ENTRIES PROVIDED:
------------------------

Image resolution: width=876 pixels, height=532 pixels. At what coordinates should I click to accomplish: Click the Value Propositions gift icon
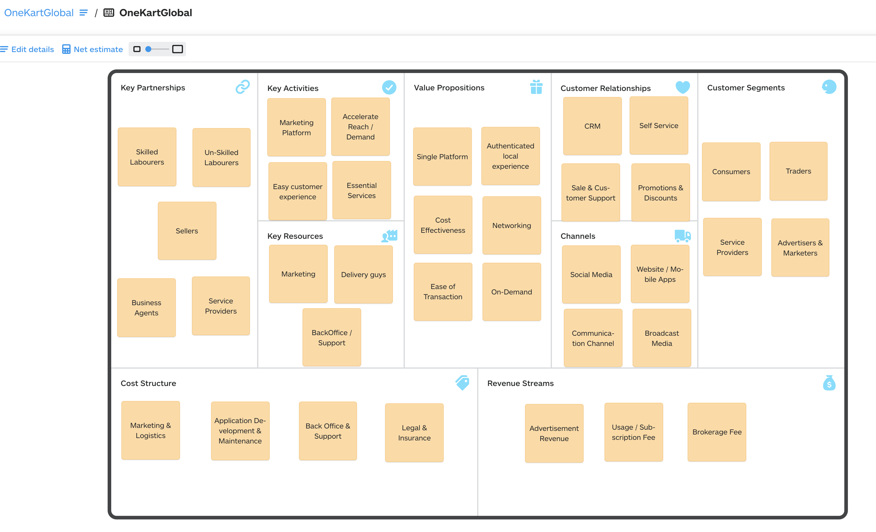pyautogui.click(x=536, y=87)
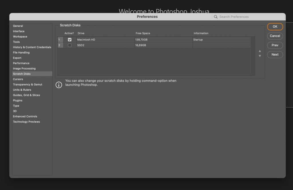Click the up arrow to reorder scratch disks

260,51
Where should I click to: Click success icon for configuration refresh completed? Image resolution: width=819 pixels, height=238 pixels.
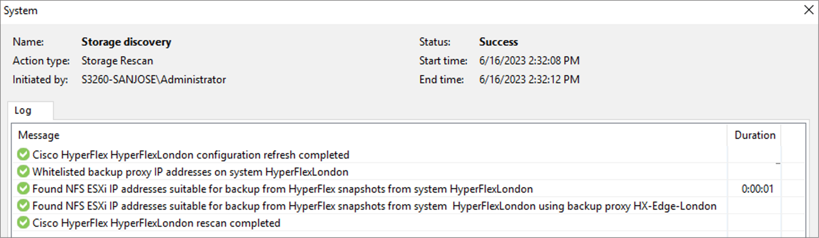(23, 155)
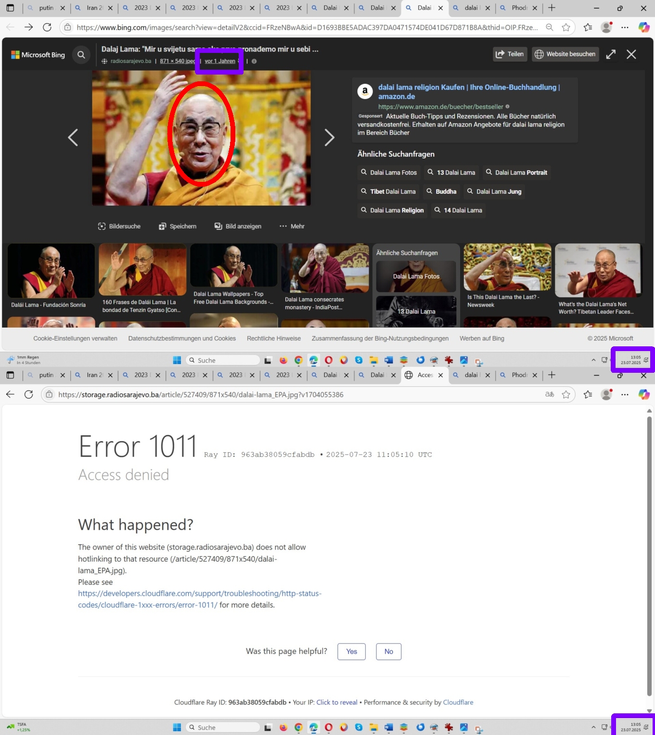
Task: Open the Mehr options menu
Action: (292, 226)
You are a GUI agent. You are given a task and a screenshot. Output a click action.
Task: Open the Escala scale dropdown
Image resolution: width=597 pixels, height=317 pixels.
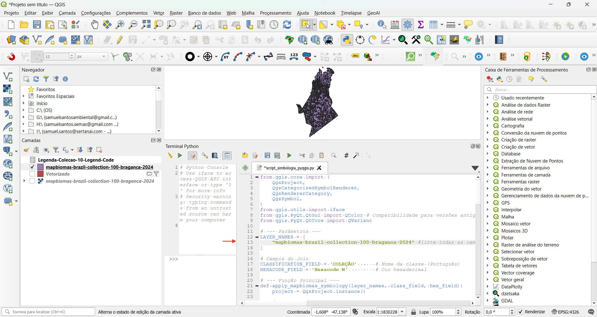pyautogui.click(x=403, y=312)
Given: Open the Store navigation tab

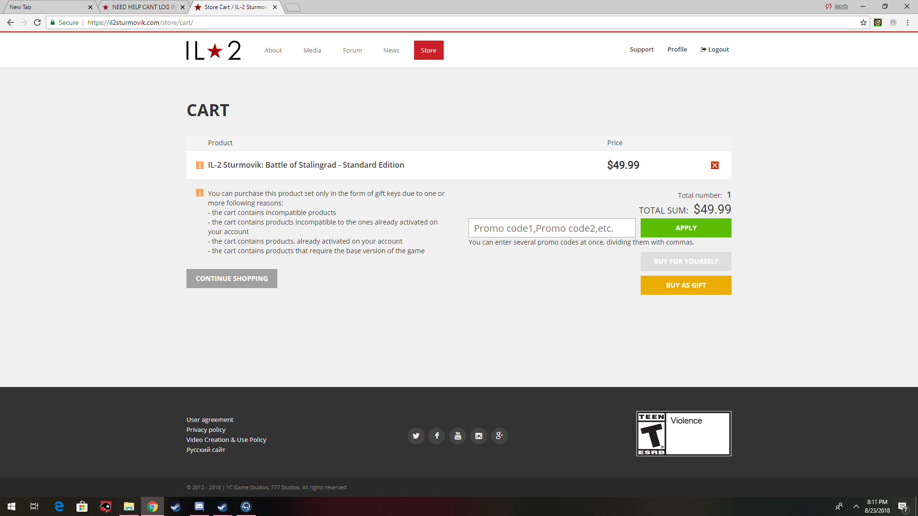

------------------------

WRITTEN EXERCISE: Copy out every line above word for word, leaving out the pictures.

FINISHED EXERCISE:
Image resolution: width=876 pixels, height=532 pixels. At what coordinates should I click to accomplish: Click the Value Propositions gift icon
pyautogui.click(x=536, y=87)
Click the up arrow to reorder scratch disks

260,51
Where should I click to: Click success icon for configuration refresh completed? Image resolution: width=819 pixels, height=238 pixels.
(23, 155)
Task: Open the Mehr options menu
Action: (292, 226)
You are a GUI agent. You are given a task and a screenshot. Output a click action.
Task: Open the Escala scale dropdown
Image resolution: width=597 pixels, height=317 pixels.
pyautogui.click(x=403, y=312)
Given: Open the Store navigation tab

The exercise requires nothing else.